According to Greene, expanding initiatives eligible for the grant could lead to evaluating programs like Flip the Script or providing salaries for prevention and response trainers.

“A lot of institutions are putting forward programs, a lot of students are coming up with programs to try and combat sexual violence. But it's difficult to know the effectiveness of these programs, whether they're actually translating into actual results,” he said. “We have to see, [are programs] reducing instances of sexual violence? Is it better supporting survivors when it comes to disclosures? Are these things working?”

Greene added that the name of the grant itself should be updated as well.

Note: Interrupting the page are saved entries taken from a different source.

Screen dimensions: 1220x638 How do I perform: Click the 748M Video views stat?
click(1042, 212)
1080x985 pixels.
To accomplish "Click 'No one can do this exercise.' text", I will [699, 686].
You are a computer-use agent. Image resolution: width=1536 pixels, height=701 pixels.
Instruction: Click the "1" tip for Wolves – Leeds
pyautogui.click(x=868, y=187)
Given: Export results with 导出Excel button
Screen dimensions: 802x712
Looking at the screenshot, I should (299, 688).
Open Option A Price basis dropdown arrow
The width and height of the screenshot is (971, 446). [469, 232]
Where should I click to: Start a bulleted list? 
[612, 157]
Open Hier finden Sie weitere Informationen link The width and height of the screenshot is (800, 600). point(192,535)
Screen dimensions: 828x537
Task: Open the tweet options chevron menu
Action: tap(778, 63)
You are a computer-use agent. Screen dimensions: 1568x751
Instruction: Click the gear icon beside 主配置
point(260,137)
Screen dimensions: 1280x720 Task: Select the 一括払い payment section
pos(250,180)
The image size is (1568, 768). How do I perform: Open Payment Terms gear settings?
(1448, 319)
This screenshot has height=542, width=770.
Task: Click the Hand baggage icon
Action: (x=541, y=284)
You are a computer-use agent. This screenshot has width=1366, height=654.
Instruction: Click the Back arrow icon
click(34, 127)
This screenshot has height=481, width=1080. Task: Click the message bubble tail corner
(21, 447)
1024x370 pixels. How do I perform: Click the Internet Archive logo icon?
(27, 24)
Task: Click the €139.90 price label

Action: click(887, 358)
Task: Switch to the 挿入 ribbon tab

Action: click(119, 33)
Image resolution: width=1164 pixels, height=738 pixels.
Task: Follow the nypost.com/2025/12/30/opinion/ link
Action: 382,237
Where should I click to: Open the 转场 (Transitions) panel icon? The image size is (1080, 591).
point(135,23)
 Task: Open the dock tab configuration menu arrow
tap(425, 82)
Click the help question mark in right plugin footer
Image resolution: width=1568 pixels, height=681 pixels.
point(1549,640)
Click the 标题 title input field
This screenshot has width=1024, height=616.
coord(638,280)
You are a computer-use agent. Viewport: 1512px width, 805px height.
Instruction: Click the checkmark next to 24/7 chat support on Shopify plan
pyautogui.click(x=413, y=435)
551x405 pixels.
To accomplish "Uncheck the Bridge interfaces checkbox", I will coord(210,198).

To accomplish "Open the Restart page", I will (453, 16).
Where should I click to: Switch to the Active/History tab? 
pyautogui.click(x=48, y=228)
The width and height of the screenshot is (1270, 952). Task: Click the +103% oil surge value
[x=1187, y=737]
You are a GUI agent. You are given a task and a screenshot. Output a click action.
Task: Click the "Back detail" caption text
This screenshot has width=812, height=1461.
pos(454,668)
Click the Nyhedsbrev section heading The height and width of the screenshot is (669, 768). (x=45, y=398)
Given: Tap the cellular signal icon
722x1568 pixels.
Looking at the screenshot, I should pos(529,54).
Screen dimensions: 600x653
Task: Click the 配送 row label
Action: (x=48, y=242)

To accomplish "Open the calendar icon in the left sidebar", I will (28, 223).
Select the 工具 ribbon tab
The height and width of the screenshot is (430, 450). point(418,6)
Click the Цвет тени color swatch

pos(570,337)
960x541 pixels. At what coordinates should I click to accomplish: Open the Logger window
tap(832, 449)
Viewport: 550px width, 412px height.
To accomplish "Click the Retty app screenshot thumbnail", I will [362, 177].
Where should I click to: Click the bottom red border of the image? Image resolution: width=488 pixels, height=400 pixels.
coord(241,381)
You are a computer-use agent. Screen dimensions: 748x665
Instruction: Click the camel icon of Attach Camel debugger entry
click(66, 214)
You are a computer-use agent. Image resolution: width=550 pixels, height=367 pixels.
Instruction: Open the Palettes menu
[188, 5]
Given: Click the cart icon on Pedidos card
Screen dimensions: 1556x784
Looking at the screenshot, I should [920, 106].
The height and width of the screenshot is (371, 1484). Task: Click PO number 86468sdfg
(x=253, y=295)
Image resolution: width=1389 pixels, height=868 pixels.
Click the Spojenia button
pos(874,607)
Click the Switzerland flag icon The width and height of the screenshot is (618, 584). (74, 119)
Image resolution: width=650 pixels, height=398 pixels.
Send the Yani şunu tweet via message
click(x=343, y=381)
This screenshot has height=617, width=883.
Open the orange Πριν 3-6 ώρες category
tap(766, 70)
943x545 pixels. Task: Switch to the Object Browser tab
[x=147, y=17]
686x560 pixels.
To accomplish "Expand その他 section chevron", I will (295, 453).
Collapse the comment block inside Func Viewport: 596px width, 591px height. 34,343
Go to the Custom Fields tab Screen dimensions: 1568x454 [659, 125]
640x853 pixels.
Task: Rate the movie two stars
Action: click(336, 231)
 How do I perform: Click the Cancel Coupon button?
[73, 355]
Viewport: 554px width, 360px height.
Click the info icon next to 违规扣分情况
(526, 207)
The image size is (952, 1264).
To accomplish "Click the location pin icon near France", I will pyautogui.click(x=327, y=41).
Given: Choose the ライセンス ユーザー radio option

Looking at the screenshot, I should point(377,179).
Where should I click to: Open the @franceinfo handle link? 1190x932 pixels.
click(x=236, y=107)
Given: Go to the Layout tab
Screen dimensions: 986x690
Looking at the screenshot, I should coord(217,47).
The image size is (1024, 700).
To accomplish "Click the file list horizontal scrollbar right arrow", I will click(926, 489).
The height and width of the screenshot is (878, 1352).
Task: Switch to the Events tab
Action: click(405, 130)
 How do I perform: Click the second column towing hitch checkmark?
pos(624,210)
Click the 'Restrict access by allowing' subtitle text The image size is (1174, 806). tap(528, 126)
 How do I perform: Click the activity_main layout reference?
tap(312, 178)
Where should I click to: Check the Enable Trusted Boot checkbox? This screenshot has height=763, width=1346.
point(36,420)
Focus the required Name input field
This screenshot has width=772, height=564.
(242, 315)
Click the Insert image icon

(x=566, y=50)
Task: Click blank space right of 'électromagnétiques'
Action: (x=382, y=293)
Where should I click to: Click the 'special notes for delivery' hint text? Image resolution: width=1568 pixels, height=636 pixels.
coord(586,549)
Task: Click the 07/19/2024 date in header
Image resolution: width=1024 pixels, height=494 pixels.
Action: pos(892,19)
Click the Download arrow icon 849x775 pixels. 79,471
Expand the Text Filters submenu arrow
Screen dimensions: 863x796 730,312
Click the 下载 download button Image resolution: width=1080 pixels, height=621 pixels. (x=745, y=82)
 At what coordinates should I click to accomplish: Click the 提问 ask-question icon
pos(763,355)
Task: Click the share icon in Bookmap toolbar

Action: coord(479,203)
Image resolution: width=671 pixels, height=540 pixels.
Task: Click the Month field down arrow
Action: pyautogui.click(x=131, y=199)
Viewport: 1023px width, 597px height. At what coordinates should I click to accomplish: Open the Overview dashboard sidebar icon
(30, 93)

“That name in and of itself is not gender-inclusive, it's not gender-neutral. It doesn't actually reflect what this grant is being used for,” he said. “Indigenous students are at a higher risk of sexual violence, students with disabilities are at a higher risk, persons of color are at a higher risk. These are very particular vulnerable group instances of sexual violence, and to just categorize it as the Women's Campus Safety grant does a disservice to all the different communities that are particularly impacted.”

He said in the updated policy paper, OUSA is also seeking to implement campus climate surveys every three years, similar to the 2018 Student Voices on Sexual Violence survey. While OUSA is using the preliminary data released in 2019 to inform the updated policy paper, Greene said the Alliance will incorporate the remaining data should it be released in the near future.

“That’s long-term, the Student Voices on Sexual Violence survey. We're going to continue to fight for that data,” he said. “But we're also looking forward to advocating to the government to have something concrete so that we can continue a sustained effort to combat sexual violence.”

In lieu of the full survey results, Greene said OUSA is looking to best practices, citing research from across Canada, the US, and the 2019 Courage to Act report.

“The Courage to Act report is a primary document that we're creating a lot of our basis for in terms of best practices and in terms of policy construction. We're using statistics, we're using scholars in the field, but that Courage to Act report is very instrumental.”

Greene said he believes the paper will be successful because sexual violence is an issue OUSA has had the most success with when working with the Province, this year.

“This is a non-partisan issue to keep students safe,” he said. “A lot of our better conversations with the government were around sexual violence prevention response policies. That that was one of the priorities where we are getting the most engagement.”